Like 2010 in much of France, Alsace saw an excellent harvest that produced wines with great concentration and focus, balanced by beautiful acidity and freshness.
The previous winter was cold and long, extending into early March. Bud break was pushed back, and a hard freeze caused damage to some vines. April remained cool but temperatures rose in May allowing the vines to progress. Flowering was late nonetheless, and a swift temperature drop during this crucial period caused further crop loss from millerandage and coulure.
The erratic weather continued into June, which saw a major hot, dry spell during its last week. July was hot, with periods of storms and rain. August was back to wet and cold, and fighting off disease became critical due to the spread of oidium and mildew. At this point in the season the grapes were behind in the ripening cycle. This turned out to be a boon, however, as the grapes felt less impact from potentially damaging rainstorms.
Finally, at the end of August the weather improved, and remained consistent through October. Temperatures slowly tapered off and drying, cool north winds allowed a long hang-time for the grapes, helping to keep sugar and acid in balance.
The resulting wines are focused and intense, with good ripe fruit and brilliant acidity and should have the structure and depth to age well. A classic vintage with many superb wines, but unfortunately a small crop and one that may have some variation given the uneven and crazy weather during the season.
It was Hubert Meyer, who, in 1963, added the first three letters of his father's name (J-o-s, from Joseph) to the family surname, forming the brand we know today. The Meyers have been in the wine trade for much longer than that, however; Aloyse Meyer, the grandfather of Hubert, began as a négociant in 1854.

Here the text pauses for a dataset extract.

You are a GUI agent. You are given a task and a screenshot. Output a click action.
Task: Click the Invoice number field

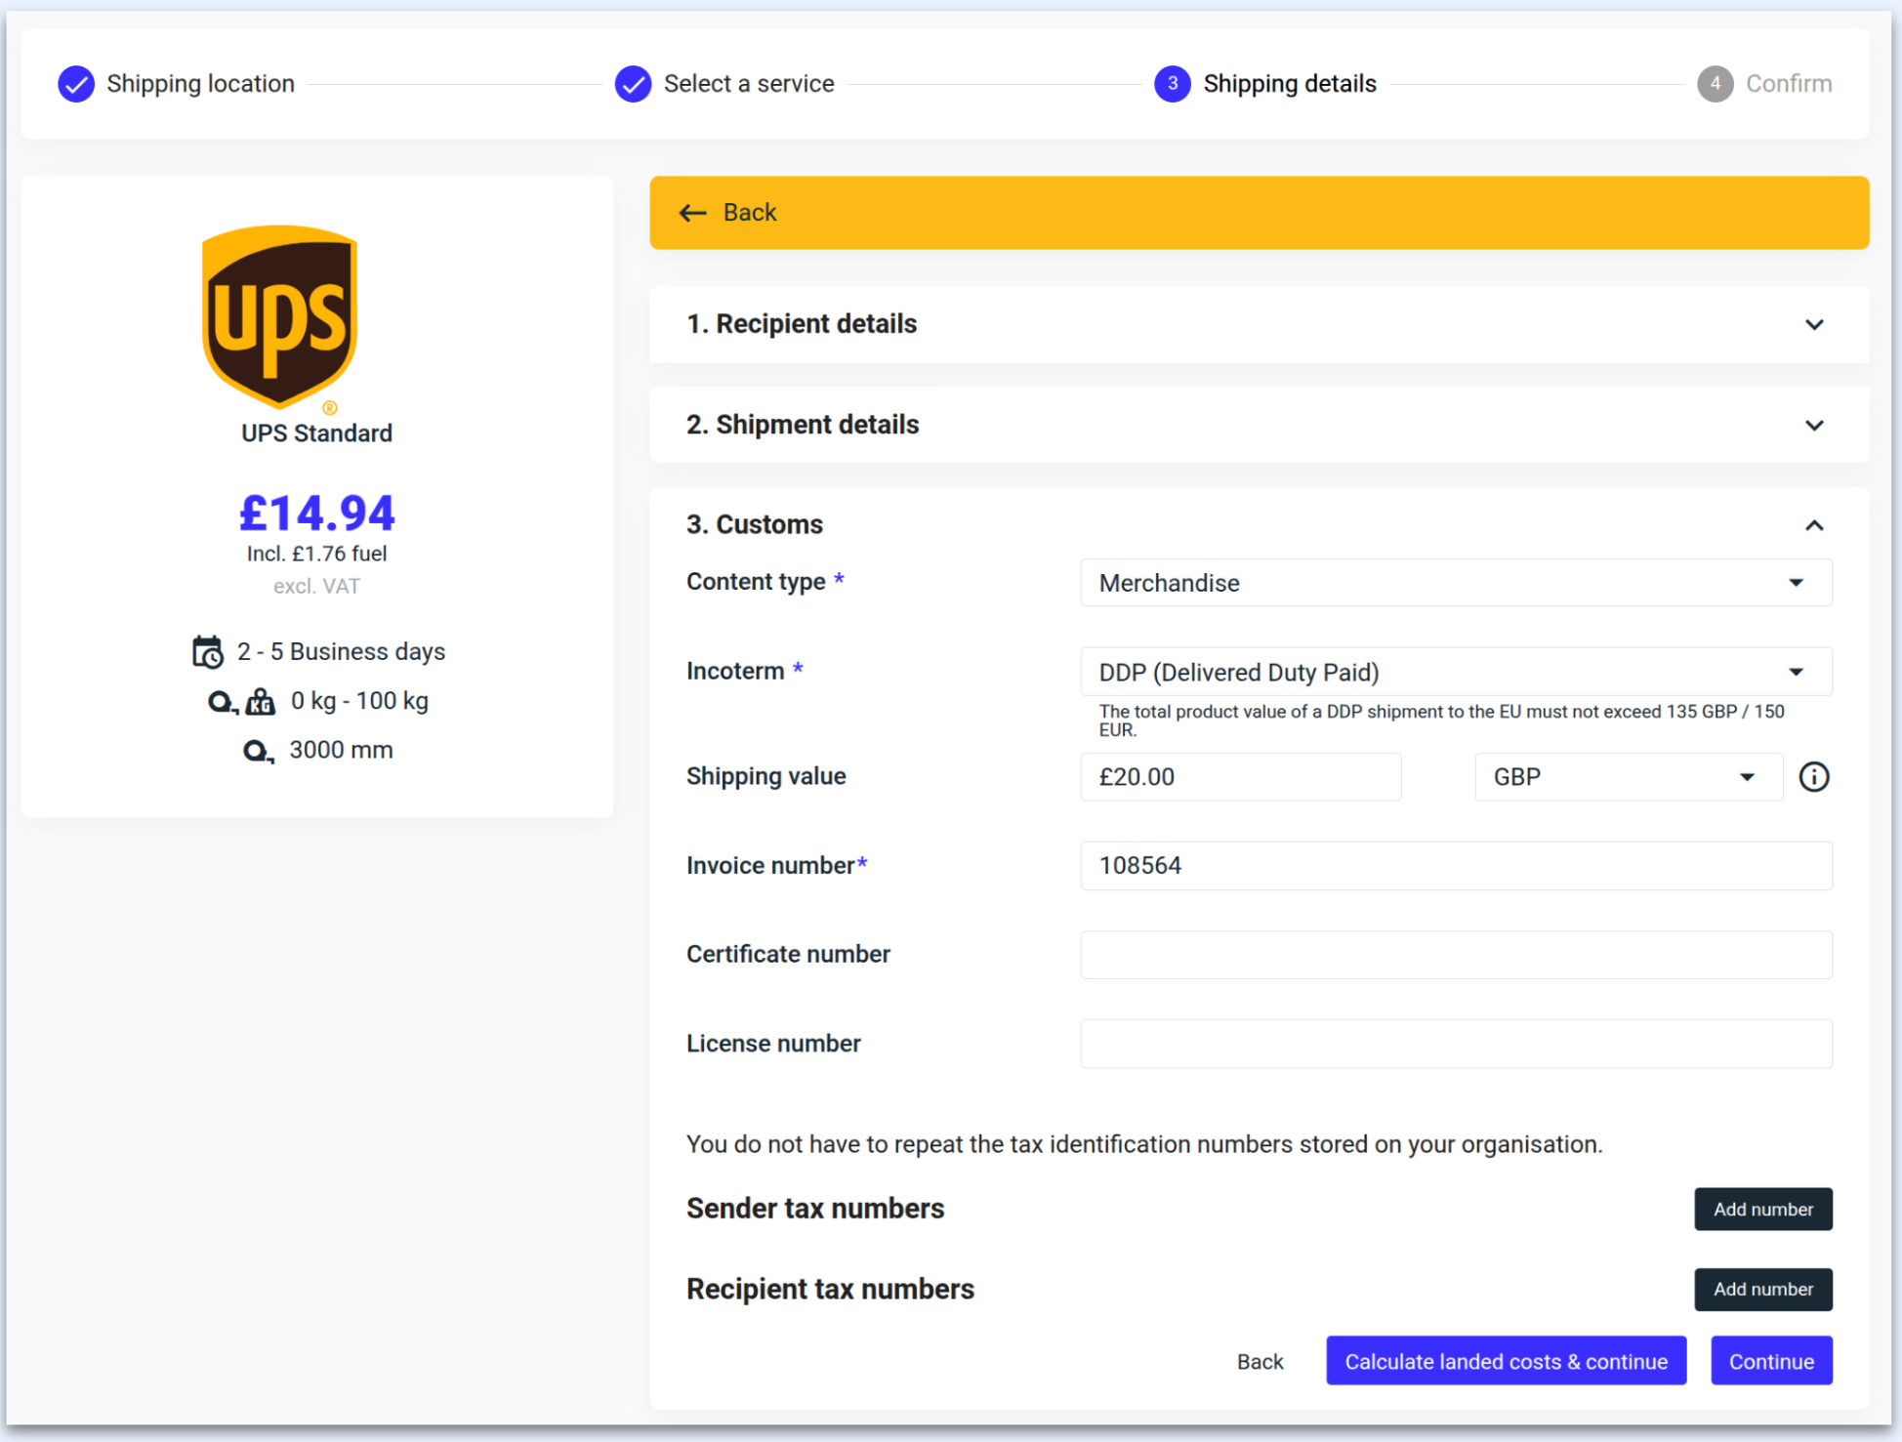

Current proprietor, Jean Meyer, is a well-known gourmand whose wines are among the most food-friendly of Alsace: vibrant, crisp and light on their feet. The Josmeyer Rieslings are minerally, focused, on the dry side and capable of aging, especially at the upper end of the price range. Meyer has been known to pair six or seven of his Gewürztraminer bottlings with multiple courses at a single meal to show the flexibility of his wines with food.
Much of the viticulture here is now being directed by Meyer's son-in-law Cristopher Ehrhart, who drove the recent shift towards organic and biodynamic viticulture. The vineyard, which covers 28 hectares, is planted to 28% Riesling, 24% Pinot Blanc & Auxerrois, 21% Pinot Gris, 19% Gewurztraminer and 8% Sylvaner, Muscat and Pinot Noir.
Ranges from dry to sweet, but deeply aromatic in all styles
Munster cheese, pork, goose, spicy Asian food
One of the wine world's love-it-or-hate-it grapes, Gewürztraminer is for many wine lovers the signature variety of Alsace. Its highly perfumed aromas of rose petal, smoked meat, lychee, grapefruit, and spices are immediate and captivating, although some examples lack refinement and seem a bit blowzy owing to low acidity and high alcohol. Gewürztraminer is as unlike the steelier, more aristocratic Riesling as a white grape can be. No other region of the world has been able to produce significant quantities of Gewürztraminer that even approach the decadent richness and exotic fruit qualities that the best producers in Alsace achieve. Still, other than late-harvest versions, Gewürztraminer is normally a dry wine in Alsace, despite smelling like a sweet one. Gewürztraminer marries beautifully with rich, fatty dishes like pork and goose or ripe cheeses, as well as with the exotic spices of Moroccan, Indian, and Far Eastern cuisines.